Nim has a direct interface to SQLite's C API and a higher-level db_sqlite
interface. The higher-level interface doesn't support prepared queries so
Nim's SQLite performance on a small test is slower than Python using the
sqlite3 API which automatically compiles and caches queries.

The Nim binding replaces all parameters, specified with ?, with quoted values.
That means:

\- you can't have a null-valued parameter

\- numbers get inserted as text (I think)

\- blobs are string quoted and get changed to text instead of using SQLite's
X'(hex)' blob notation

All returned values from db_sqlite are strings. If you want integers, you have
to parseInt() the column.

I do like that Nim's db_sqlite interface is very simple so that you can still
use the lower-level sqlite interface with the same db connection. So at least
I could cache prepared queries if I wanted, but I have to do the work.
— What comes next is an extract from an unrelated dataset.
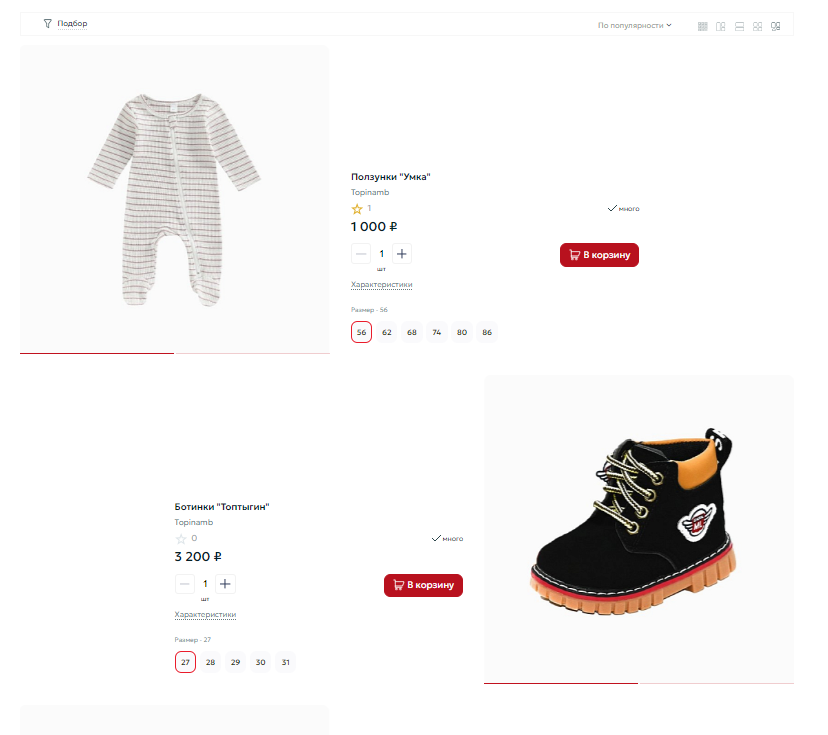Image resolution: width=828 pixels, height=735 pixels.
Task: Choose size 86 for Ползунки "Умка"
Action: (x=487, y=332)
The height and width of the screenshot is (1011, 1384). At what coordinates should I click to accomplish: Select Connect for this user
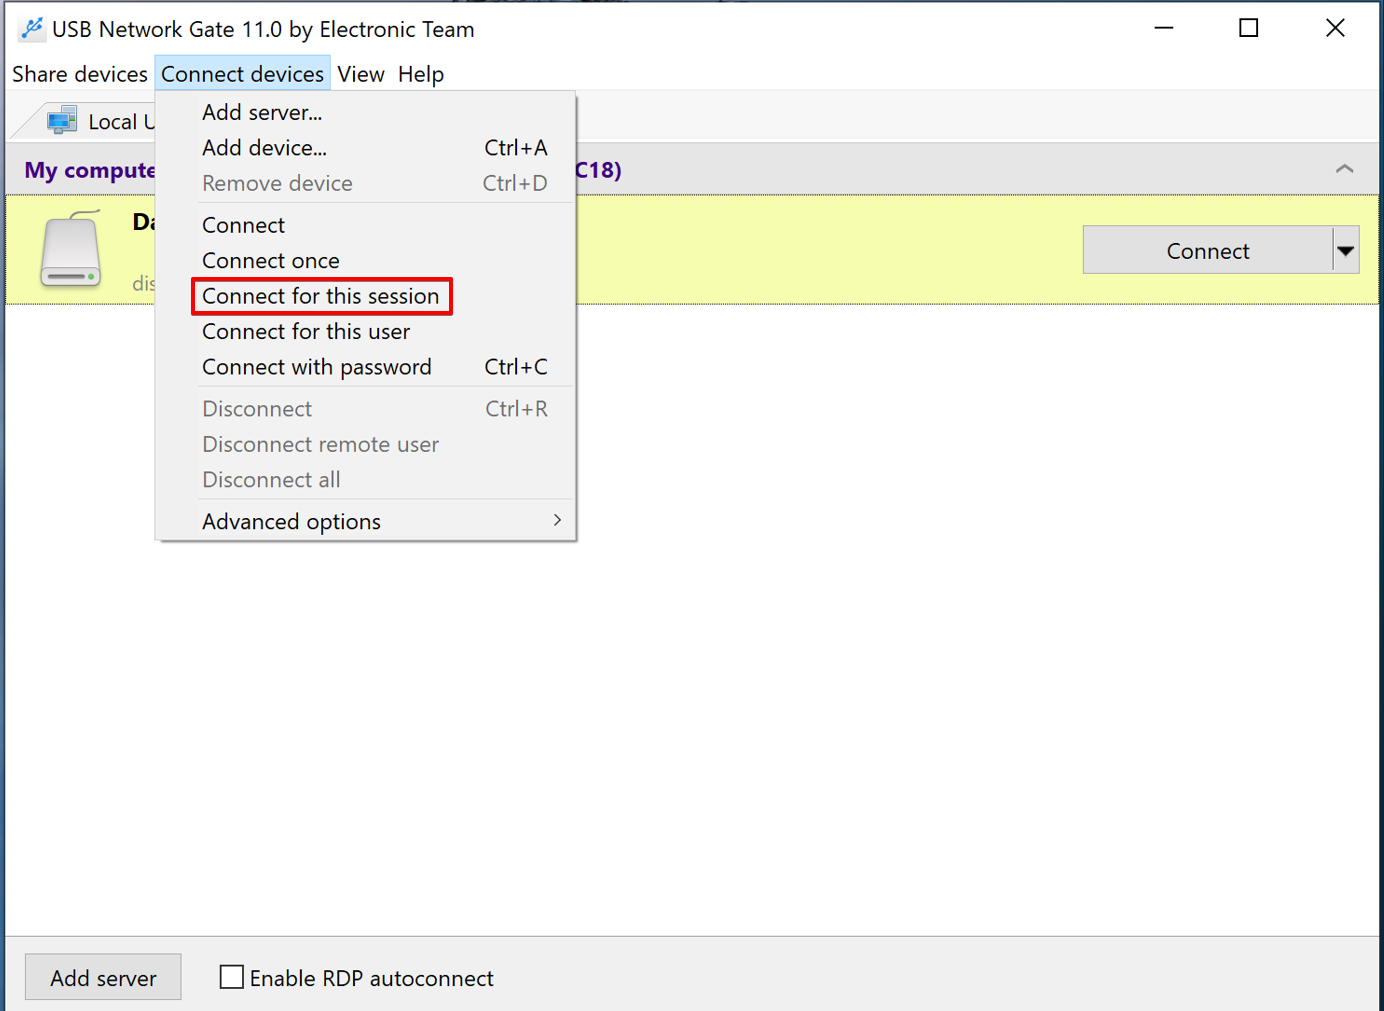click(x=306, y=331)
Checking out Go's SQLite interface, there are some issues posted on the repo
(mattn/go-sqlite3) about performance problems because Go uses cgo for SQLite.
Haven't test that yet.

Since the SQLite module was listed on the front page of Janet's site, I
decided to check it out. It, like all the other C code I looked at in the
project, is rather beautiful, and that's not a compliment you see very often
about C code, my own included.

The SQLite interface handles multiple types, including nulls, blobs, and
numbers (everything is a float, I'm guessing because that's how Janet
implements all numbers).

It appears to not cache prepared statements (that would probably be a big
performance boost), but does allow parameter substitution by name.

If you want to see some really nice C code, check out this project!

------
firepoet
So, I do a lot of string manipulation using regular expressions, and Janet
doesn't support that, in favor of PEGs, which I've never heard of. Does anyone
know of a "PEGs for RegEx addicts" resource or something similar? :-)

What an interesting project! I'm sorely tempted to examine it more closely for
one of my side projects I've been working on in Clojure.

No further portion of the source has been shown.